The ESMH spoke with the two main authors of the study from the Centre for Media Pluralism and Media Freedom: Dr Konrad Bleyer-Simon and Dr Jan Erik Kermer.

Current research reveals a sad reality: European citizens have access to minimal European news coverage. According to review of comparative empirical studies, traditional media provides roughly one in ten news stories focusing on the EU and even fewer on neighbouring countries.  Approximately 30% of citizens say they did not find any EU-related news recently.

This is precisely the issue the streaming platform, which uses AI-powered translation to provide subtitles in all official EU languages, aims to tackle.

As Dr Jan Erik Kermer, Research Associate at the Centre for Media Pluralism and Media Freedom and co-lead researcher of the STOA study explains: “This platform addresses a discoverability problem rather than content scarcity, aiming to surface high-quality European news in a media landscape dominated by engagement-driven algorithms that prioritize clickbait over critical information…. This platform would serve as a central focal point for high-quality content from neighbouring countries in multiple EU languages, focusing on local and transnational news rather than Brussels-based coverage to potentially engage wider audiences beyond the policy community.”Read the full interview with Jan Erik Kermer

The researchers see transformative potential in creating what Dr Konrad Bleyer-Simon, another Research Fellow at the Centre for Media Pluralism and Media Freedom and the study’s lead researcher, calls “a communicative space” that would, as Kermer explains, “transcend national borders, reduce biases, and create stronger awareness of shared European identity and common challenges” while enabling citizens to “exchange views and understand each other better across borders,” as Bleyer-Simon indicates.

Access to high-quality information

The study highlights the added value of such platform which will make possible for European citizens to have access to independent, high-quality information that is evidence-based and grounded in facts, and which is crucial factor for a well-functioning democracy.

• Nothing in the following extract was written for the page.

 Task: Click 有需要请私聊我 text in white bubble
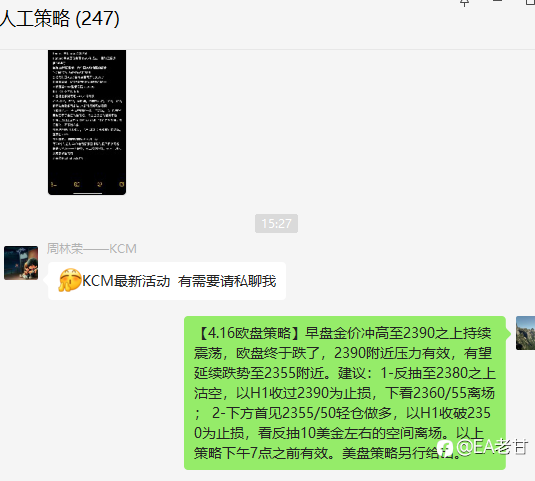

Konrad Bleyer-Simon highlights the public service aim of the platform:

Dr Konrad Bleyer-Simon Research Fellow at the Centre for Media Pluralism and Media Freedom and the STOA study’s lead researcher: “To compete with big international platforms that appear free but exploit user data and spread mis- and disinformation, the project needs to offer an ethical alternative funded publicly by EU budget.”Read the full interview with Konrad Bleyer-Simon

In addition, the platform could significantly help the millions of EU citizens living in other member states who have voting rights but struggle with language barriers. “For example, an expat living and working in Lithuania has the right to participate in local elections but cannot exercise this right effectively without understanding local issues and discussions,” explains Bleyer-Simon. By providing translation of local news broadcasts, expatriates could follow municipal debates or regional politics in their native language, enabling truly informed participation in both local and EU elections in the host country.

Possible governance

The platform would initially include only public service media to ensure content integrity but envisions a potential for future expansion to private outlets. In addition, to ensure access and the independence of the content provided, the platform would be free to access, possibly funded by the EU budget.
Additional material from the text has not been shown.